Os principais números do dia foram os seguintes: o dólar teve uma desvalorização de 0,5%, fechando a R$ 5,123; o Ibovespa teve alta de 1,22%, atingindo 172.742,12 pontos; e o petróleo Brent caiu 2,2%, sendo cotado a US$ 76,30 por barril. Em 2026, o dólar acumula uma queda de 6,65%, enquanto o Ibovespa apresenta uma alta de 7,21% no ano.
O dólar à vista encerrou o pregão cotado a R$ 5,123, com uma desvalorização de R$ 0,029 (-0,5%), marcando o menor fechamento desde o dia 17 de junho. A moeda norte-americana acompanhou a tendência observada no mercado exterior, perdendo força frente a outras divisas, como o euro e o iene, além de moedas de países emergentes, como o peso chileno e o peso colombiano.
Mesmo com o feriado da Revolução Constitucionalista em São Paulo, o mercado de câmbio funcionou normalmente, embora com um volume de negócios reduzido. Durante o dia, o dólar oscilou entre R$ 5,156, por volta das 10h, e R$ 5,1129, por volta das 15h. O índice DXY, que mede o desempenho do dólar frente a uma cesta de seis divisas fortes, teve uma leve queda de 0,08%, alcançando 100,940 pontos.
Já o Ibovespa, após três sessões consecutivas de queda, fechou em alta de 1,22%, acompanhando o avanço das bolsas norte-americanas e beneficiado pela redução dos prêmios de risco no mercado internacional. Apesar da recuperação, o Ibovespa ainda acumula uma queda de 0,76% na semana. Em julho, o índice apresenta um crescimento de 0,42%, enquanto o avanço total em 2026 chega a 7,21%.

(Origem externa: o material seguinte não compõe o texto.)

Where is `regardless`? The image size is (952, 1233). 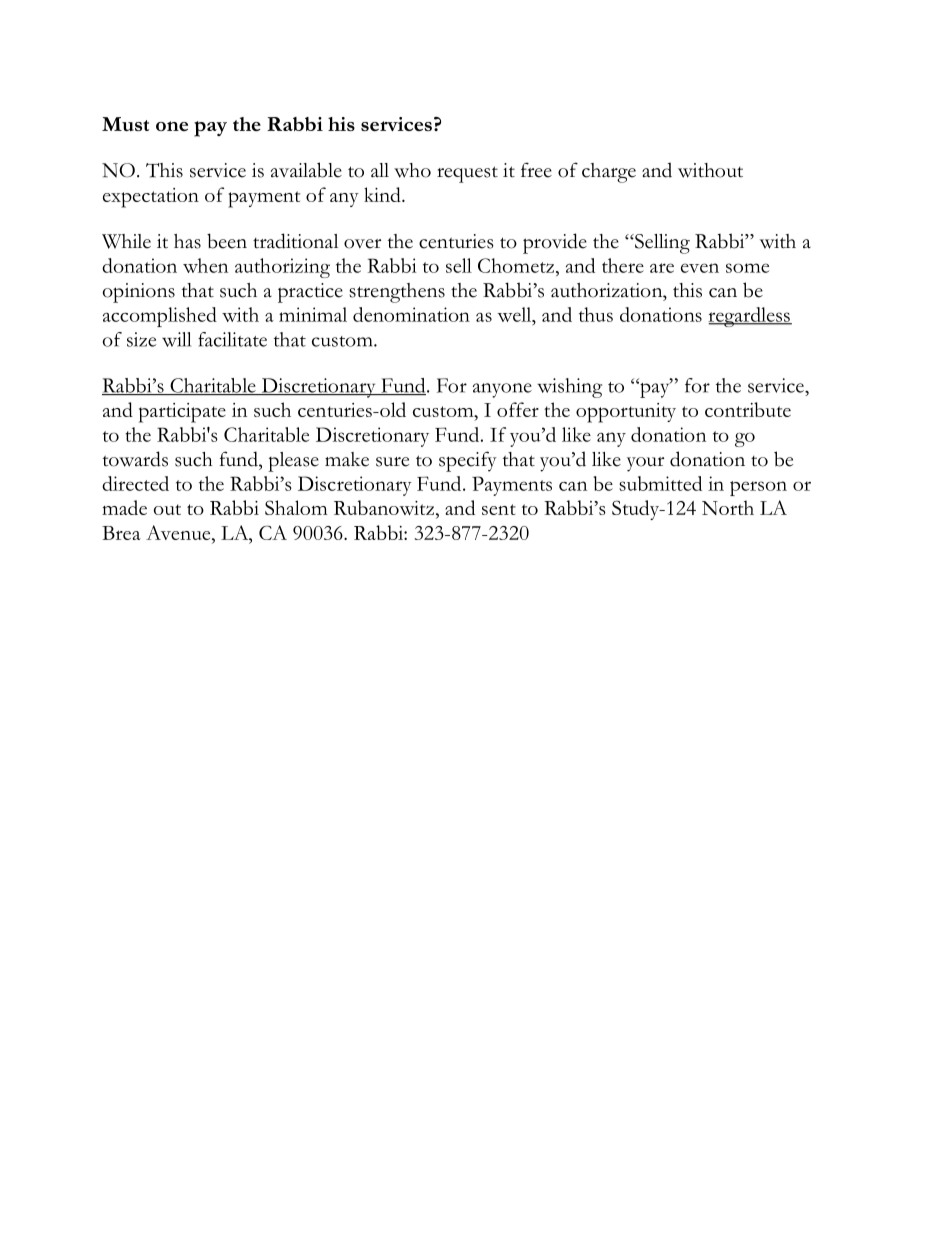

O petróleo, que havia alcançado o maior nível em duas semanas na quarta-feira, devolveu parte dos ganhos nesta quinta-feira. O barril do tipo Brent, referência para negociações internacionais, sofreu uma queda de 2,2%, encerrando o dia cotado a US$ 76,30. O barril WTI, do Texas, também recuou 2%, fechando a US$ 72,08. Essa correção ocorreu mesmo com a continuidade dos conflitos entre Estados Unidos e Irã e as dificuldades no tráfego marítimo pelo Estreito de Ormuz, onde passa cerca de 20% do petróleo comercializado no mundo.
O mercado começou a reduzir o prêmio de risco geopolítico após relatos de esforços diplomáticos para retomar as negociações entre Washington e Teerã, diminuindo assim o temor de uma interrupção prolongada na oferta global de petróleo.